Train the policy. Returns the updated trainer with learned parameters. This method is just a convenience training loop. If desired, one can iterate manually jaxdem.rl.trainer.epoch()

tr, _ = tr.train(tr, verbose=False)
steps/s: 8.38e+05, final avg_score: -0.80

Testing the New Policy#

Now that we have a trained agent, let’s play around with it.

We spawn the agent and periodically change the target it needs to go to. This way, we will have the agent chasing around the objective. When saving the simulation state, we add a small sphere to visualize where the agent needs to go.

key, subkey = jax.random.split(key)
tr = replace(tr, env=env.reset(env, subkey))

if Save:
    writer = jdem.VTKWriter()
    state = tr.env.state.add(
        tr.env.state, pos=tr.env.env_params["objective"], rad=tr.env.state.rad / 5
    )
    writer.save(state, tr.env.system)

for i in range(1, 2000):
    tr, _ = tr.step(tr)

    if i % 10 == 0 and Save:
        state = tr.env.state.add(
            tr.env.state,
            pos=tr.env.env_params["objective"],
            rad=tr.env.state.rad / 5,
        )
        writer.save(state, tr.env.system)
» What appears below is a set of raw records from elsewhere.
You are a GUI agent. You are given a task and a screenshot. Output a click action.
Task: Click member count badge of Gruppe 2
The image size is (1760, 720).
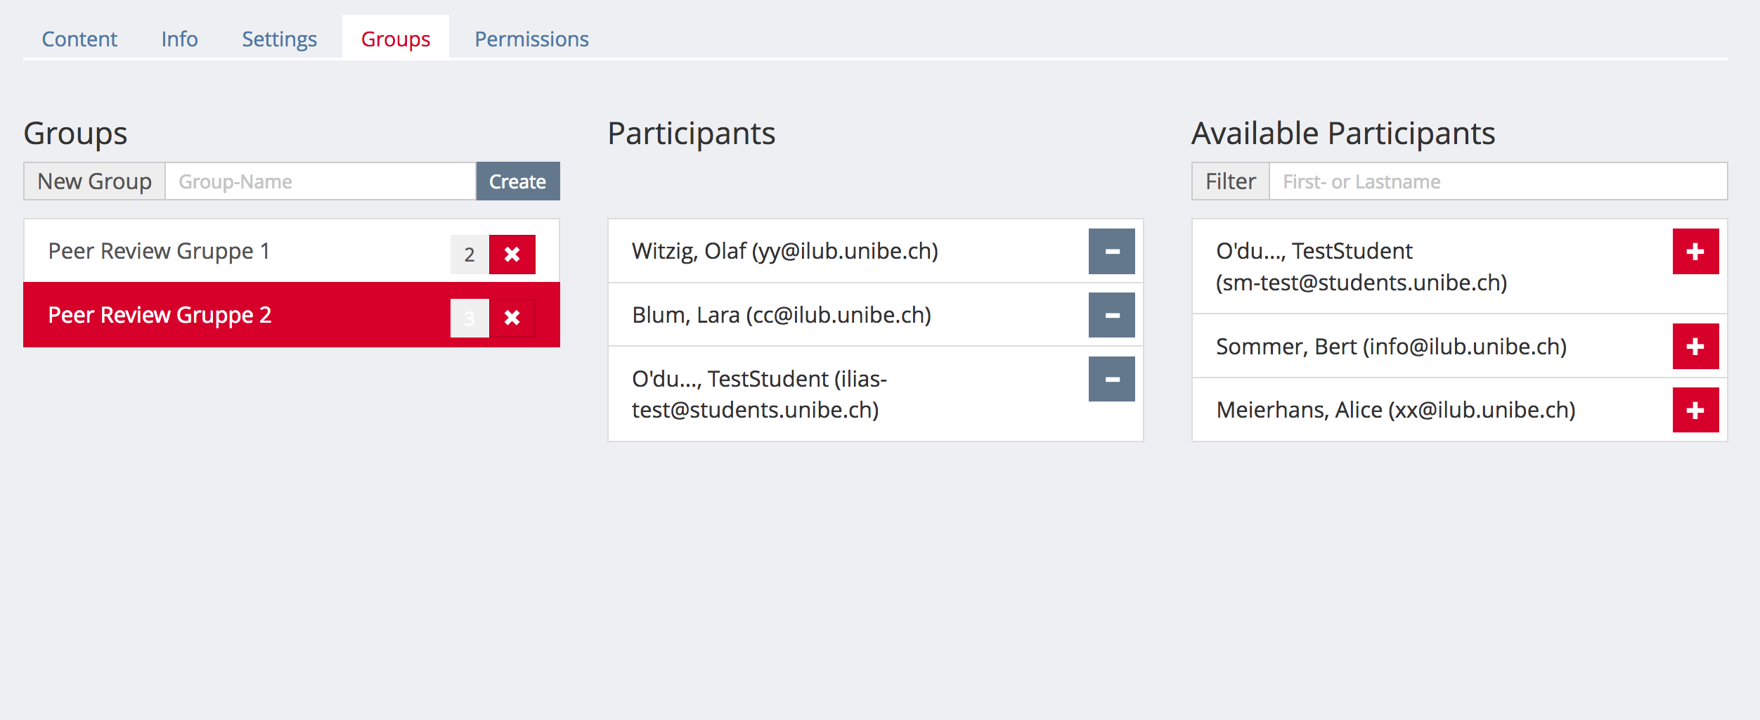pyautogui.click(x=470, y=318)
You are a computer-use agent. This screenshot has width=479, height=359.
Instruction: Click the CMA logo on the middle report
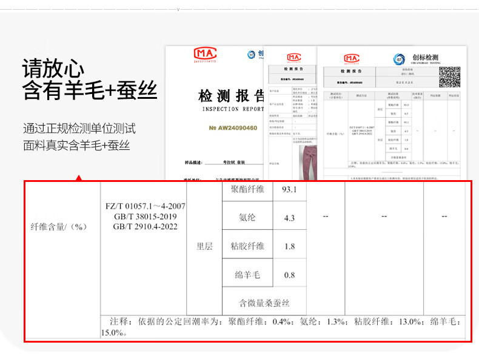pos(294,57)
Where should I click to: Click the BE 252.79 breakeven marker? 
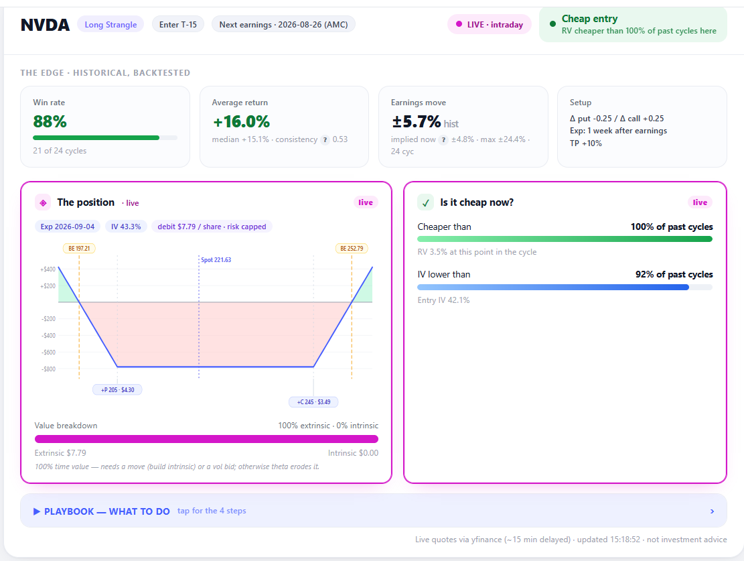(352, 249)
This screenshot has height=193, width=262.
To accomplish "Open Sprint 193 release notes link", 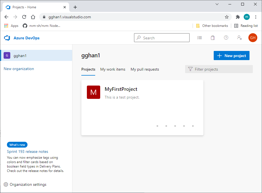I will click(27, 152).
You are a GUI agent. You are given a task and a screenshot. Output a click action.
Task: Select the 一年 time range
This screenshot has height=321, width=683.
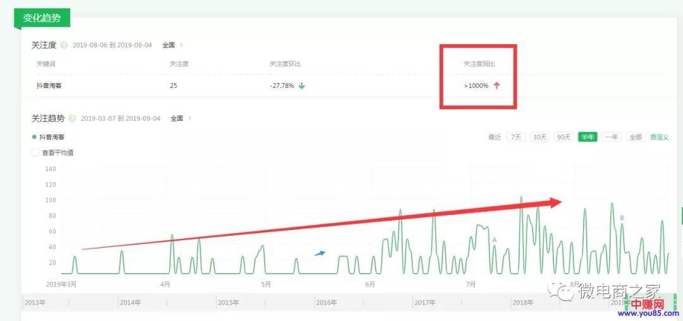point(611,137)
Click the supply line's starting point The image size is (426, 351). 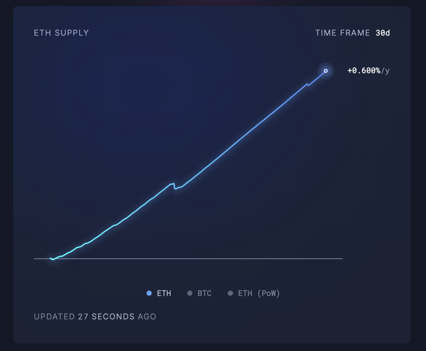[51, 259]
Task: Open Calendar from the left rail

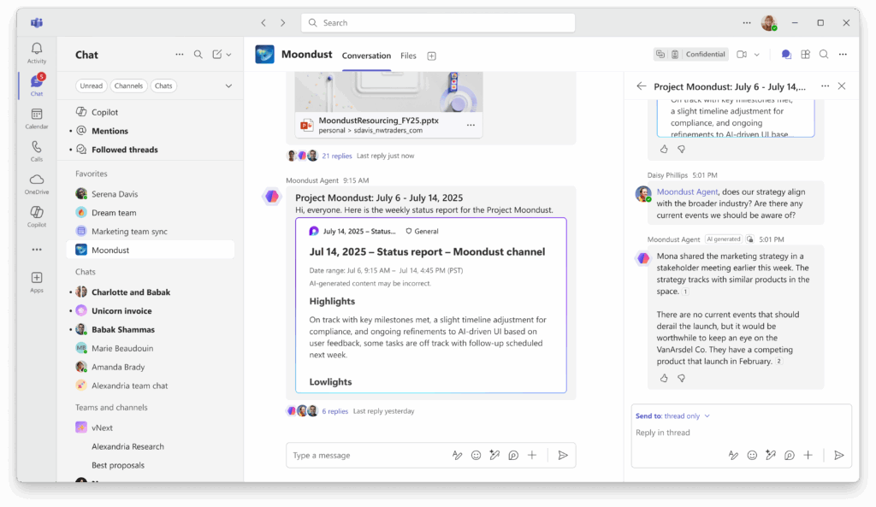Action: 37,118
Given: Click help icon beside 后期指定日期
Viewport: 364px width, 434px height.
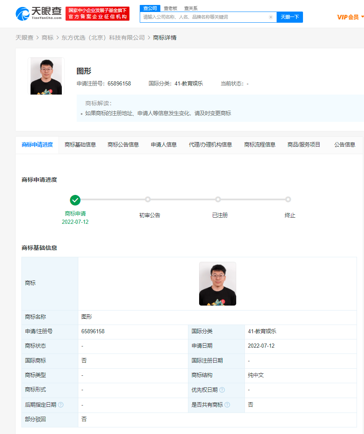Looking at the screenshot, I should (61, 405).
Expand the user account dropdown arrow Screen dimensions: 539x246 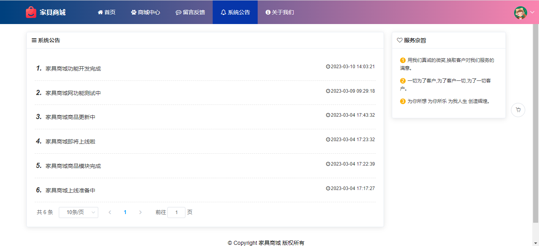click(x=532, y=12)
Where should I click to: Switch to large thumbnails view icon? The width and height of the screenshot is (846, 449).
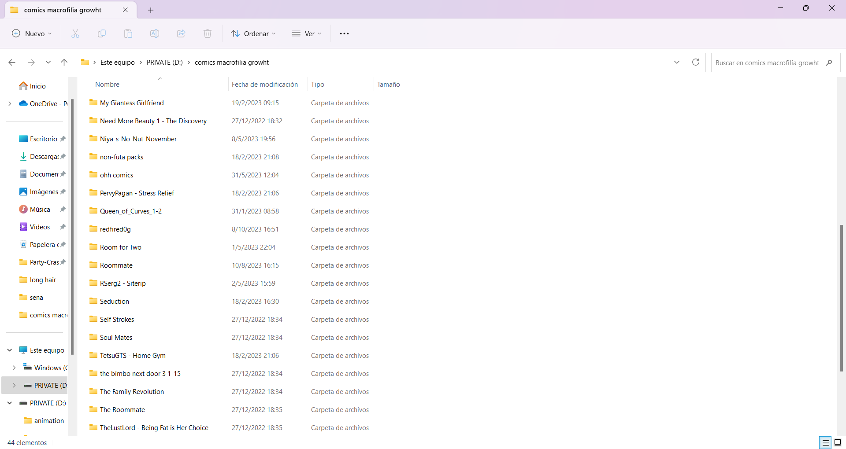(x=838, y=442)
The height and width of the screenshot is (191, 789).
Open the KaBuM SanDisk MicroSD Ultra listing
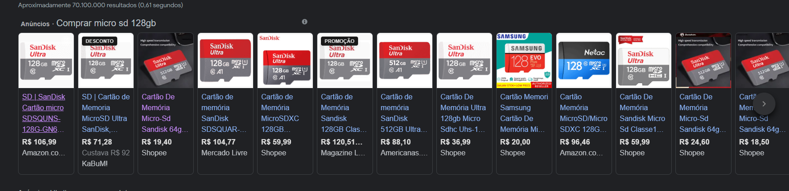click(106, 113)

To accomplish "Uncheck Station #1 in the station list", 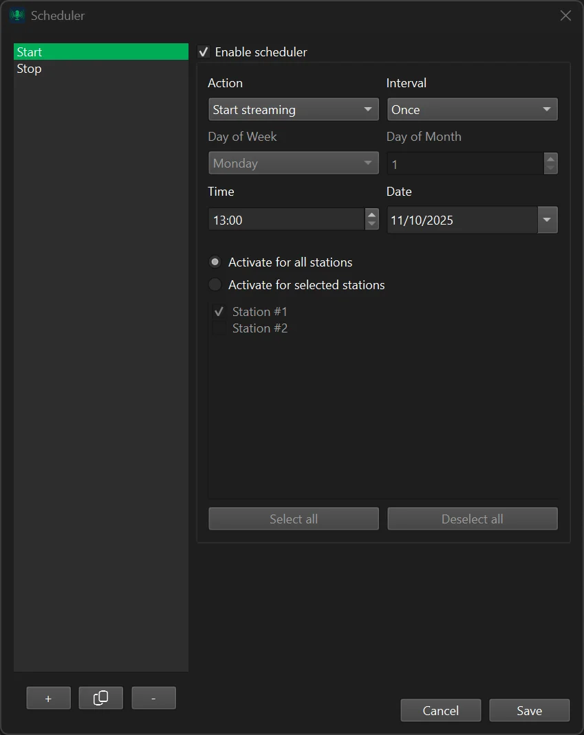I will 219,311.
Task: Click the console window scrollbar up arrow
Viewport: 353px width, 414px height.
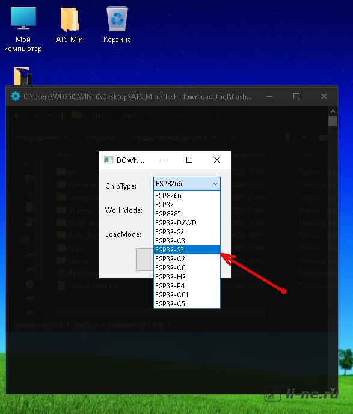Action: (x=333, y=111)
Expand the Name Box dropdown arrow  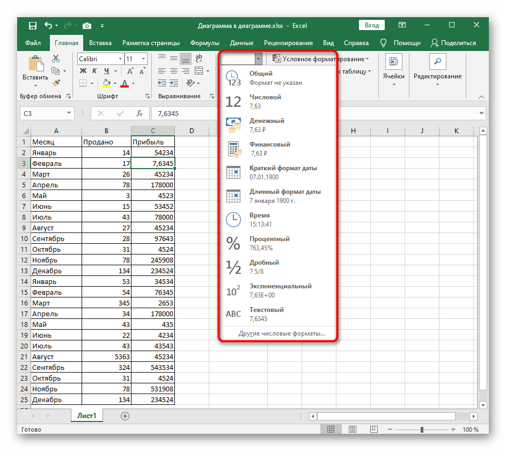coord(69,113)
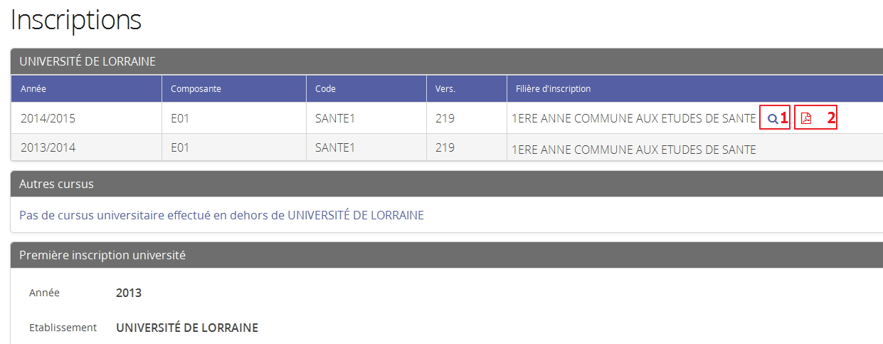Image resolution: width=883 pixels, height=344 pixels.
Task: Click the Filière d'inscription column header
Action: [553, 89]
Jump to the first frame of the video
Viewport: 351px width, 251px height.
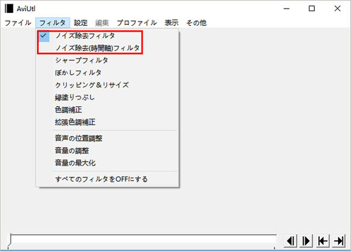click(x=322, y=240)
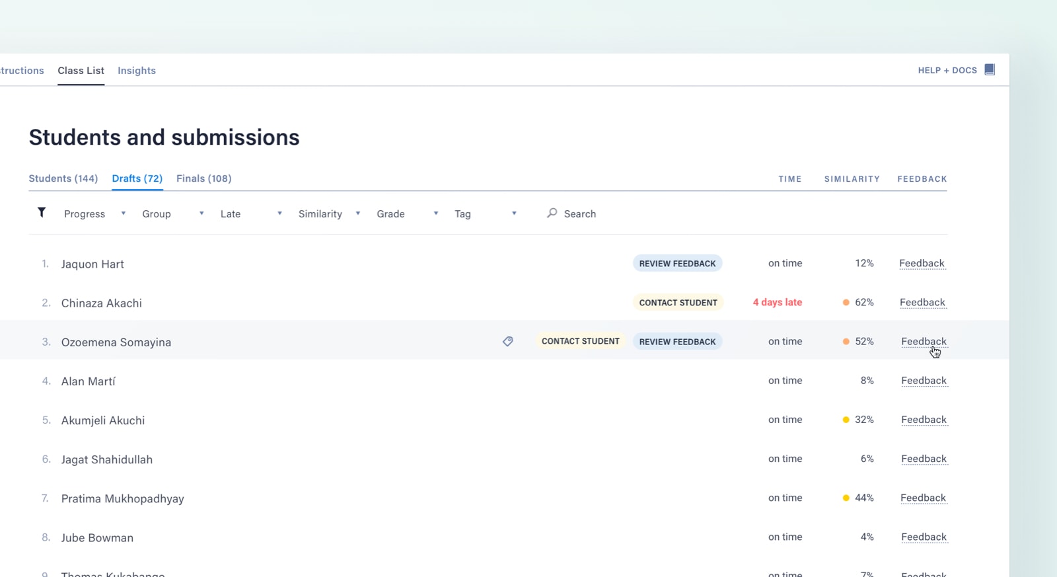Type in the Search field
Image resolution: width=1057 pixels, height=577 pixels.
(x=595, y=213)
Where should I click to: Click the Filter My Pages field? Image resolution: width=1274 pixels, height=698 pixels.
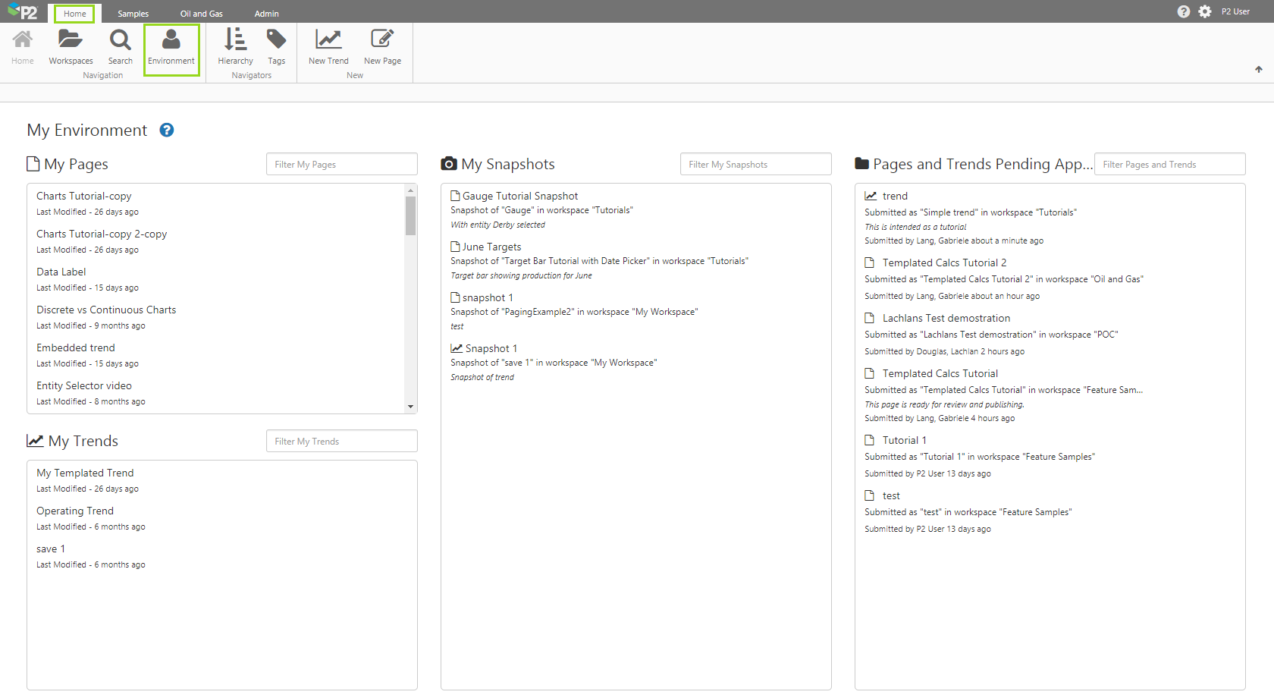coord(341,165)
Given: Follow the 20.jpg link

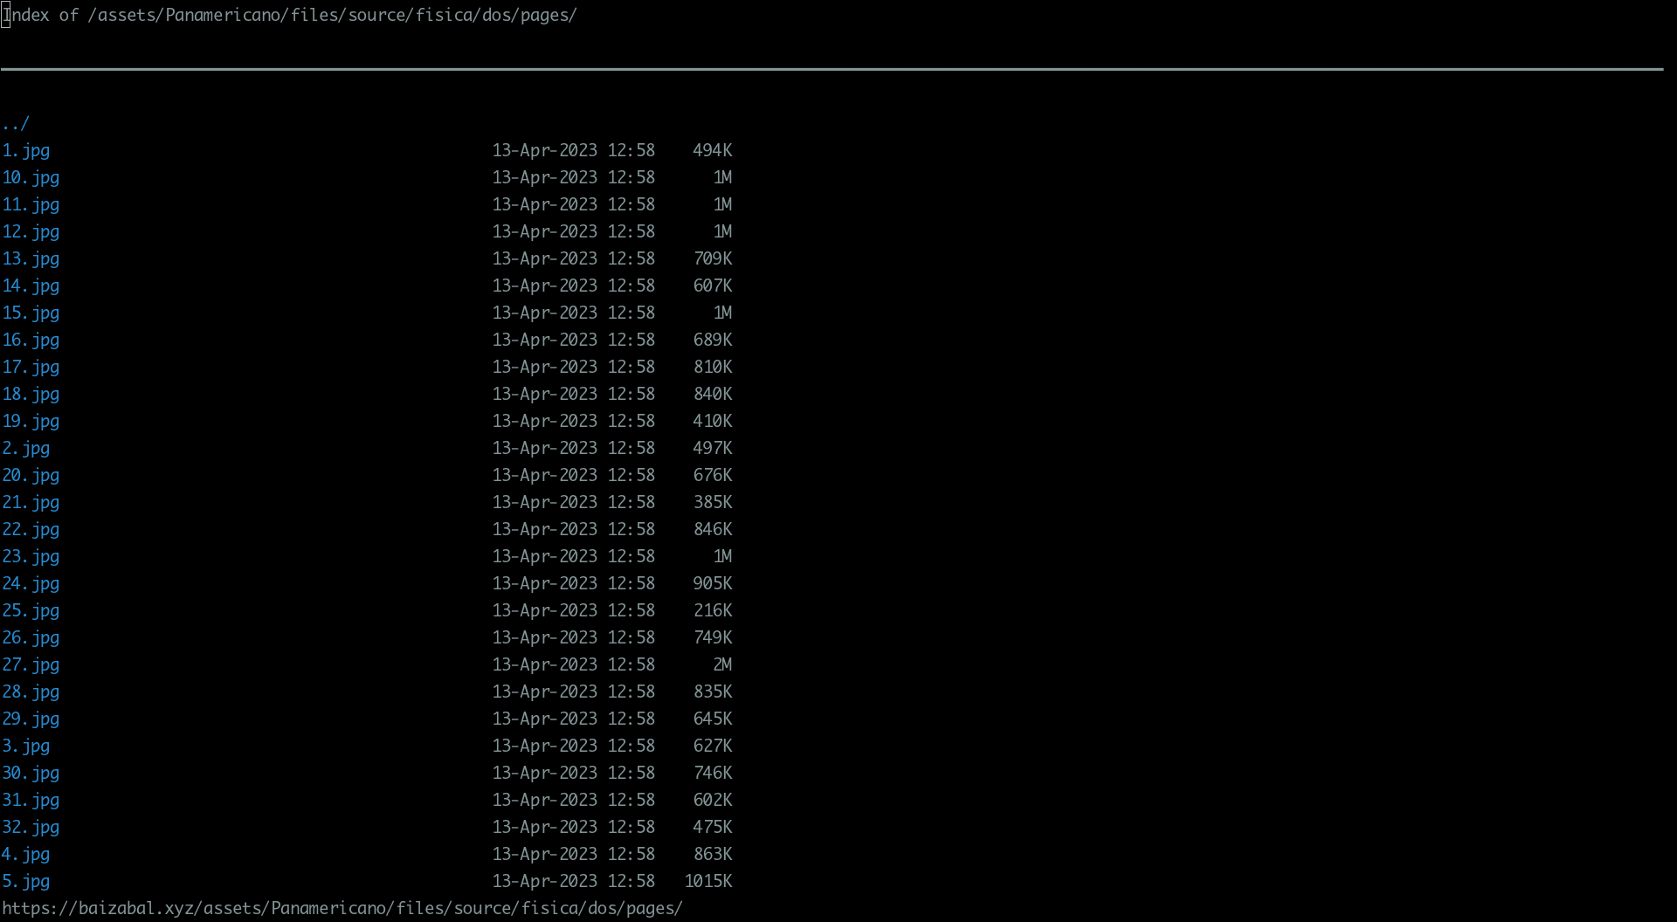Looking at the screenshot, I should coord(31,476).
    # Change the objective without moving the agent
    if i % 500 == 0:
        key, subkey = jax.random.split(key)
        min_pos = tr.env.state.rad[0] * jnp.ones_like(tr.env.system.domain.box_size)
        objective = jax.random.uniform(
            subkey,
            (tr.env.max_num_agents, tr.env.state.dim),
            minval=min_pos,
            maxval=tr.env.system.domain.box_size - min_pos,
            dtype=float,
        )
        tr.env.env_params["objective"] = objective

Total running time of the script: (0 minutes 24.438 seconds)